## [Saved data entries]
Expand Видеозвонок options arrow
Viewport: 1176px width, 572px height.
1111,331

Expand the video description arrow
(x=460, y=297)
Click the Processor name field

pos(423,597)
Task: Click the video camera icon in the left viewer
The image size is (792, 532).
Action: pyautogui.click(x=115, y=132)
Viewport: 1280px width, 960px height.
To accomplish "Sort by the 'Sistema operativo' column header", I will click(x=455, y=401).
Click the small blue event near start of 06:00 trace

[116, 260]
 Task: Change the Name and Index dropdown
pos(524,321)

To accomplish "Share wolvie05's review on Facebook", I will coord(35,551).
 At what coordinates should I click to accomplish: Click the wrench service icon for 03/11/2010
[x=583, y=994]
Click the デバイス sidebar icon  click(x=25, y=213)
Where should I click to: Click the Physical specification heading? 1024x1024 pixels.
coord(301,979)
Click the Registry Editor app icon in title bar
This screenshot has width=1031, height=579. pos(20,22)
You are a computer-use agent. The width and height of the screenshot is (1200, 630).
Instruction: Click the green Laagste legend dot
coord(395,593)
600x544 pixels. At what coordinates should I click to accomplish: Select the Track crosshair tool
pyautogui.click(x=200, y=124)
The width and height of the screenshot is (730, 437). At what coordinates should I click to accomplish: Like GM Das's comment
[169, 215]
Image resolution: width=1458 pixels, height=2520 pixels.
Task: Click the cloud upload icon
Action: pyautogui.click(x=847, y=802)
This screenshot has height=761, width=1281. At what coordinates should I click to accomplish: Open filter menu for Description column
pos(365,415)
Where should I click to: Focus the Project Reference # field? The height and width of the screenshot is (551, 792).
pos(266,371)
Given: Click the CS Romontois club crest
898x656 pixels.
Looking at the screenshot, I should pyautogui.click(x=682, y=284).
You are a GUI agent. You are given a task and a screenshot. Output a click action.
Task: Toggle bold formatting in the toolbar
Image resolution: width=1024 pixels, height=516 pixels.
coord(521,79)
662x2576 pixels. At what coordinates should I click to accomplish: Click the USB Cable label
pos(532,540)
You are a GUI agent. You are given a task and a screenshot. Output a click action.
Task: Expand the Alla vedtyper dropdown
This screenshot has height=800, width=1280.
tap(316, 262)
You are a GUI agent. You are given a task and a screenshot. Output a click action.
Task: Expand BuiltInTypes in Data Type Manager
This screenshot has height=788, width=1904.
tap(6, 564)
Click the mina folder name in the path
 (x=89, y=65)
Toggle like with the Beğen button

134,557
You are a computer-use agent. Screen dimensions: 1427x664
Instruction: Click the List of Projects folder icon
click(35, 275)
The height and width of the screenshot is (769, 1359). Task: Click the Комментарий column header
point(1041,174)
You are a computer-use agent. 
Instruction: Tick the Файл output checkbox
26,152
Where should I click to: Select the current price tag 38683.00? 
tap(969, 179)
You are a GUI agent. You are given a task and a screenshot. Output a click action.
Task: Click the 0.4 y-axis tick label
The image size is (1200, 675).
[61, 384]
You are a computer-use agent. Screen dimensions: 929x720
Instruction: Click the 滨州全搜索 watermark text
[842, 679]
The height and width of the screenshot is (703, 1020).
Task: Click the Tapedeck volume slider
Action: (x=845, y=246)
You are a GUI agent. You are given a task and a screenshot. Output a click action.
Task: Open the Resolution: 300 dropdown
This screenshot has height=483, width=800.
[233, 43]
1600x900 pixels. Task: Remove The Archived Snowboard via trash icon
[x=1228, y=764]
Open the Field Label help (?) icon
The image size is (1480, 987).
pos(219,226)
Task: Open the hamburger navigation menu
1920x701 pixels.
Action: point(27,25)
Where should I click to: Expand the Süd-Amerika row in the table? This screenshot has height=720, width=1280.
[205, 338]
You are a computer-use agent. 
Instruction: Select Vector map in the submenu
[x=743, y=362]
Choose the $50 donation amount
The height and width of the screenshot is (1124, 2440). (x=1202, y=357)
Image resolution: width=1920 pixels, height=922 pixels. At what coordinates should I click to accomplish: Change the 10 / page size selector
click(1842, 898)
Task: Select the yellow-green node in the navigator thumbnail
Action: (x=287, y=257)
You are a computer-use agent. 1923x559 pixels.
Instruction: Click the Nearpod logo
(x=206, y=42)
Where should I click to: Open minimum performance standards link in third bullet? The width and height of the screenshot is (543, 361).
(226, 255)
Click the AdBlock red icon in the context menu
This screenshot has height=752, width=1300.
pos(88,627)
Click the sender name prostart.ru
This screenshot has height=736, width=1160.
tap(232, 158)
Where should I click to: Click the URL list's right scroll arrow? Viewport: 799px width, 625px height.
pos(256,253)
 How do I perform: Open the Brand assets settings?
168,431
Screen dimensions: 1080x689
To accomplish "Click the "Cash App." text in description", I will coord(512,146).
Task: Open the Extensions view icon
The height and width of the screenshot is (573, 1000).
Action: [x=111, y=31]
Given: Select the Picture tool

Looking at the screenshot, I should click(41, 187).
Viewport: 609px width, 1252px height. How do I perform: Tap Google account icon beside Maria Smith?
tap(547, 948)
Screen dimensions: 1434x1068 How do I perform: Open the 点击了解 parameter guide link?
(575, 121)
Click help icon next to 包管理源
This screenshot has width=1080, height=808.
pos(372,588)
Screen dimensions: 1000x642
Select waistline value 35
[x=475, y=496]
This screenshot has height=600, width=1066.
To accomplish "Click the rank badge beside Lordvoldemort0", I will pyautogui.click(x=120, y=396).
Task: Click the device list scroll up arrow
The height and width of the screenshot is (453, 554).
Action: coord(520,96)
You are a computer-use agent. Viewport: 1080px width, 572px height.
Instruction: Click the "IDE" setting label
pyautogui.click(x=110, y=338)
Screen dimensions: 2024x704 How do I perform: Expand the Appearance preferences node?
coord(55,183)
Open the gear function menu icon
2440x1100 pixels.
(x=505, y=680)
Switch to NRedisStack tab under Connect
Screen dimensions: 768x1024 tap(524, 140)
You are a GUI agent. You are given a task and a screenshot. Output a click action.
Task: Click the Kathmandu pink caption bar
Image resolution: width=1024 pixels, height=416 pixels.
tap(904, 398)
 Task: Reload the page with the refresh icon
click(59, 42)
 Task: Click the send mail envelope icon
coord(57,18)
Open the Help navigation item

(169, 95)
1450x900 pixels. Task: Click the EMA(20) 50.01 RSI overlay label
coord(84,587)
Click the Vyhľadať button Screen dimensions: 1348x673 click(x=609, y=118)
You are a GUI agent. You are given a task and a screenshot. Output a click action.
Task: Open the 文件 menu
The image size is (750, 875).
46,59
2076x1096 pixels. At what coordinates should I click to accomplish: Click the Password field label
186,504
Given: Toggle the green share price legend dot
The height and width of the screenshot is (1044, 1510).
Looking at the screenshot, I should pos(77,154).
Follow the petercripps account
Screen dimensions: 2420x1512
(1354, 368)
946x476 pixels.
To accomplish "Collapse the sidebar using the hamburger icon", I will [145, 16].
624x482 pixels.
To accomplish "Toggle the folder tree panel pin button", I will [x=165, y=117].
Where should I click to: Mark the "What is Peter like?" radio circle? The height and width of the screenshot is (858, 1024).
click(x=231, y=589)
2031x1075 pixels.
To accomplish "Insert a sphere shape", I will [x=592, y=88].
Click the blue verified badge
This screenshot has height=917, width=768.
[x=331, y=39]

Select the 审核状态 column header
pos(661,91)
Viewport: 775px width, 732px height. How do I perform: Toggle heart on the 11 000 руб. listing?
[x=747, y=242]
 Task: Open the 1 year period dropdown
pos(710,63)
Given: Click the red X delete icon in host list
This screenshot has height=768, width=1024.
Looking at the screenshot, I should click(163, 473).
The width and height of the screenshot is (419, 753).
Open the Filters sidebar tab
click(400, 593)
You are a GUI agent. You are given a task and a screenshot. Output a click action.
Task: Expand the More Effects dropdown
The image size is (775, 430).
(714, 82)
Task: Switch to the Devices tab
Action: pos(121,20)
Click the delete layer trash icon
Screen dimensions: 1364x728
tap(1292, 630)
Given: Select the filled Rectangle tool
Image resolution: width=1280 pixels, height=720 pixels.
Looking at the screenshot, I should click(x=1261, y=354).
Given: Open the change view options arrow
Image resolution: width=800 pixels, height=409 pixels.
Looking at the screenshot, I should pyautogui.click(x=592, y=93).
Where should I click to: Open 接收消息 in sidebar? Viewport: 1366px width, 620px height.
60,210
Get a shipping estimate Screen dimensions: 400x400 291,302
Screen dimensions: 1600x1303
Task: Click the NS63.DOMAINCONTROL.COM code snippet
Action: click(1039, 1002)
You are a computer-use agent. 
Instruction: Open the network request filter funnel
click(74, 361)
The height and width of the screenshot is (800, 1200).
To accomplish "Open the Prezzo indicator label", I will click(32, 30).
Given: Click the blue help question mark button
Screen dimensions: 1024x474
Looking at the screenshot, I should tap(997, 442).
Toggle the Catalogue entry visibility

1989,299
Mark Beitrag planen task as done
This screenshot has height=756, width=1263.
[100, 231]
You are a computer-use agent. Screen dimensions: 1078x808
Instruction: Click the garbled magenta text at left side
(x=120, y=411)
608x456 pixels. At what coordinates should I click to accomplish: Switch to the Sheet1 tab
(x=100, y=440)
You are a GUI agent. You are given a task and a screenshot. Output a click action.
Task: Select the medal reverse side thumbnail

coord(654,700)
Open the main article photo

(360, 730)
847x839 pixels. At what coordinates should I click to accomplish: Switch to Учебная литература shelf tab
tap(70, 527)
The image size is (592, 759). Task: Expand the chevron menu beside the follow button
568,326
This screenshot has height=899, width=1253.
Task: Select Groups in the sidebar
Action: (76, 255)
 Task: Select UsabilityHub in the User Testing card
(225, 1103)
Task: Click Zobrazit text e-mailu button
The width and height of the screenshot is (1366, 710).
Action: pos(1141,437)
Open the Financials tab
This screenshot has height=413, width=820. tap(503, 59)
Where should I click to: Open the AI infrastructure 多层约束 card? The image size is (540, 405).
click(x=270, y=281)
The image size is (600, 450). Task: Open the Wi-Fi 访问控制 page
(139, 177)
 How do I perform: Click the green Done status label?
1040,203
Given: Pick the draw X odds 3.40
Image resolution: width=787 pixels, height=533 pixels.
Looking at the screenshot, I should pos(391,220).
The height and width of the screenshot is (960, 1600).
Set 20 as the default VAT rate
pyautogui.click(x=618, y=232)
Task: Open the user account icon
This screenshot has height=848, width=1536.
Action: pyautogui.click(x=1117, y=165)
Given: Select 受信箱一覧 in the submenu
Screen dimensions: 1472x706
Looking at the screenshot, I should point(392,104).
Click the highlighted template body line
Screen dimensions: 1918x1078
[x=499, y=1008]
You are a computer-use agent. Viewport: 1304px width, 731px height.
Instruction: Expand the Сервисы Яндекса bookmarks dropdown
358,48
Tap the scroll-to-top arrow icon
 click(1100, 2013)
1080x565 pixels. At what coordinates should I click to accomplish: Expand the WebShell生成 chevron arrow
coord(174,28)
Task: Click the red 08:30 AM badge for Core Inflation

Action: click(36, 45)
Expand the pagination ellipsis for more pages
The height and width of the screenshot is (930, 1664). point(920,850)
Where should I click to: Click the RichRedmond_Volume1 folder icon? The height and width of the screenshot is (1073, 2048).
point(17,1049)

## [INSTRUCTIONS TO FOLLOW]
What is needed is a copy of every line above in which "hamburger" appears.

## [ANSWER SPACE]
Task: Open the hamburger navigation menu
To accomplish "Collapse the sidebar using the hamburger icon", I will [145, 16].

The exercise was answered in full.